Making the needle easier to see builds on the first layer by supporting clinical-initiated testing. It is critical to ensure that physicians are familiar with signs/symptoms of the rare disease and that they follow the diagnostic pathway, which will lead them to making the right diagnosis; a fundamental need that will struggle without proper disease awareness and improved diagnostic capability (how to test) and infrastructure (access to the test).
Making the haystack smaller is accomplished through enriched screening programs where physicians screen, past, current and future patients who fall into the enriched populations category for the rare disease you are trying to find.

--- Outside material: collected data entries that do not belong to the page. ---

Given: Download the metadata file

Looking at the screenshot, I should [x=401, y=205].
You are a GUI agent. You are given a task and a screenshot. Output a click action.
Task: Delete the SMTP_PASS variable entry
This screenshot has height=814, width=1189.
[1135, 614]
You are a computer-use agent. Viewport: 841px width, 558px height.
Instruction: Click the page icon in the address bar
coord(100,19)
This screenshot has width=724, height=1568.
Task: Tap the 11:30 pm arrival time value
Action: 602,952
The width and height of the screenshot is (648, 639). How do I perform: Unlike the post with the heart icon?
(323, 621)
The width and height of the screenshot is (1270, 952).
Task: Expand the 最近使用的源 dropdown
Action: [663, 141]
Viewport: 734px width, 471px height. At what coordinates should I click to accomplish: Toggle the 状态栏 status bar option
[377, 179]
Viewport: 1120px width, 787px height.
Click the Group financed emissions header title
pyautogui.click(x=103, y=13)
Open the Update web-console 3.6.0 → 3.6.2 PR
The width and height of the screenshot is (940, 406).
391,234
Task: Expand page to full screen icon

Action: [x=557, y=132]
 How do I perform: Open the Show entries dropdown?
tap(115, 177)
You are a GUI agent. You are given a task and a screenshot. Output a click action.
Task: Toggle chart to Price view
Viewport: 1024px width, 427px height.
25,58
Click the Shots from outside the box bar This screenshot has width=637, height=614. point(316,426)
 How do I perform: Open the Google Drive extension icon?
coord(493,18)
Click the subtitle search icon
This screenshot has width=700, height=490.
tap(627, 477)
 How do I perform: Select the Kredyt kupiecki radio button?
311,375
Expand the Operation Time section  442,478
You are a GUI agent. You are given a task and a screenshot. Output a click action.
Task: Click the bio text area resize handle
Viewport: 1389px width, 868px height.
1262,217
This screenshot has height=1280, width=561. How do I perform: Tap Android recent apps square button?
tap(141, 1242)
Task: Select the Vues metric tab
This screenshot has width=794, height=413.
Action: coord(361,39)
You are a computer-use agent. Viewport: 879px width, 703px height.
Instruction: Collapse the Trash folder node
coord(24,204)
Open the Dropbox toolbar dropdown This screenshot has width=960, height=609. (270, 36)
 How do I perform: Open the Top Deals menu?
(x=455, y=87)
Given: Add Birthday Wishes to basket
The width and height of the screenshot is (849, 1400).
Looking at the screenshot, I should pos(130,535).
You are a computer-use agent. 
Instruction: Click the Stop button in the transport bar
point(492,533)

What seems rather straightforward is actually deceptively complex. In rare disease, the first big hurdle to overcome is disease awareness. Do physicians even know enough about the disease to be able to make a correct diagnosis? Does the disease have disease mimics that can lead to a false diagnosis? Is there a diagnostic code? In the case of a rare genetic disease, can the anomaly be found on a gene panel? Is the gene on phenotypically relevant gene panels? The list of questions is long and beyond the scope of this perspective, but suffice to say that understanding the diagnostic landscape is an essential, but considerable undertaking that requires time and investment to do well.
In addition to clinician-initiated testing and free or no-cost screening programs, partnerships with laboratories and diagnostic experts are critical components of patient finding, which requires professionals who can talk to laboratory directors and diagnostic leaders in their own language.
RCP is adept at developing and implementing successful patient diagnostic strategies globally. We have met these challenges, overcome them and succeeded. We have the knowledge and the capability to ensure a collaborative and cross-functional effort and tactical pull through supported by research and analytics to enable a global patient finding resource independent of geographic or therapeutic area.